ひいひい言っている矢代に気付き、手を止めて守山から離れる。これで挿れられるよね。

一仕事終えて満足する千里に、思いもよらぬ事が起きた。守山はその場に膝を着くと、座る千里を抱き締めたのだ。

「…え?」

え、え、えーーー?

混乱しながらも、自分のキャラを壊さない様にあくまで冷静を装う。

「……春宮…好き。」

熱っぽく囁かれ、頬に唇落とされる。
初耳ですが?調子に乗った報いか?…とりあえず。

「…守山、あのさ。とりあえず…。」
「…ん?」

ぎゅうと千里を抱き締める相手に、何とか言葉を絞り出す。矢代を指差せば、状況を思い出したのか、立ち上がり矢代へ近付く。愛撫で蕩けた後孔に、守山の自身をゆっくり挿入する。肌のぶつかる音と、グチュグチュと水音が響く。

ふと携帯の着信に気付き、千里はこっそりとそれに出る。着信の名前は直久だった。

「…もしもし?」

『千里?今何処にいるんだ?…扉の所にキモい奴らが居たから、捨ててきたが。』

おお、流石は直久。

「ありがとう。今から帰……「駄目。」

千里の言葉が遮られる。やっと効果が切れたのか、矢代のぐったりと横たわる姿が視界に映る。守山は既に衣服も整えていた。

…早いな。

『おい…その声は守山か?てめえ、千里と何してやがる…』

電話越しでも分かる直久の苛立ちに、千里は慌てて言い繕うとするも、守山に自然な動作で携帯を取り上げられる。
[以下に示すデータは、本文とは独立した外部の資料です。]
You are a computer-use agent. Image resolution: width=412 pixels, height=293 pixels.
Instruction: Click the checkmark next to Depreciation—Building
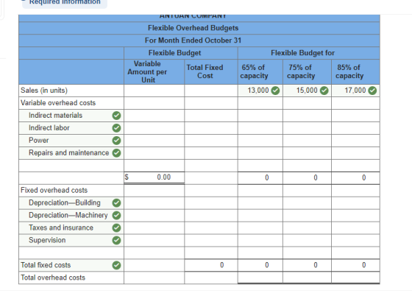[x=117, y=202]
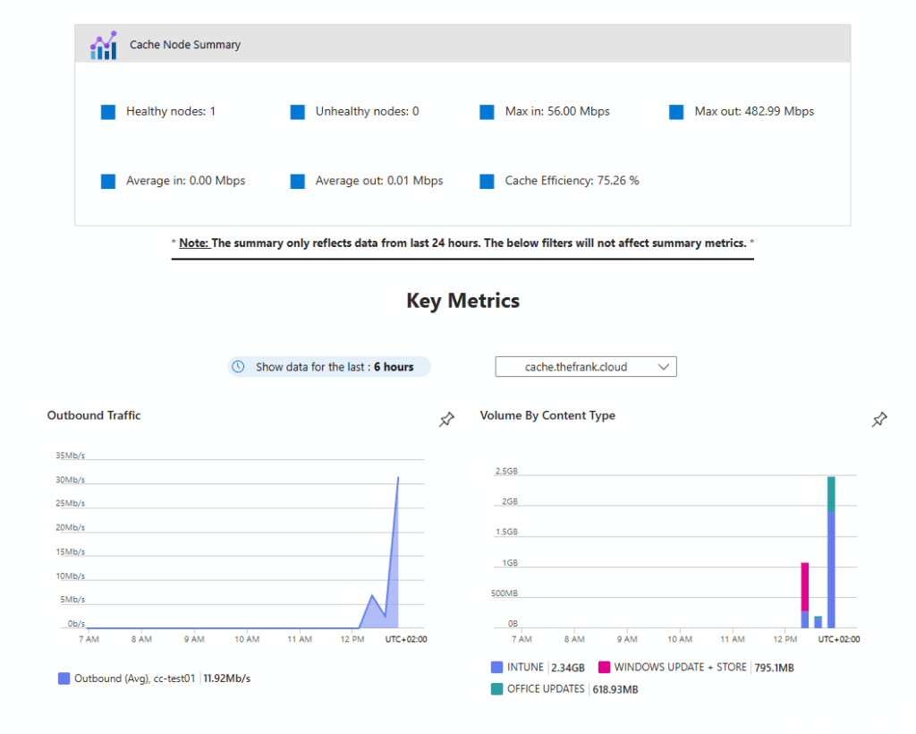Click the Max in blue square icon
The width and height of the screenshot is (916, 734).
(x=488, y=112)
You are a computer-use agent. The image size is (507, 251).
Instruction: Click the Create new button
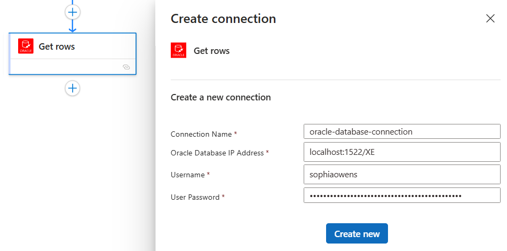[357, 233]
「舐めて貰っただけだ。冬宮、お前には一ミリも関係ない。今日は掛けてくるな。春宮が汚れる。」

僕の人生が終わった。というか、何で普通に話してるんだ、守山?
呆気に取られる千里に携帯を返し、扉を頑丈に閉める守山。

え?なんだろう?よく分からない。

守山は矢代を寝室に連れて行き、ベッドに寝かしつけてくるようだ。僕は帰らないと。
その時、扉の外で声が聞こえたと思った瞬間、轟く轟音。

ドッゴオオオオオン!!扉が、崩れ、倒れた。幸い、その時の千里の顔を見た者は居ないが、それは見物だったらしい。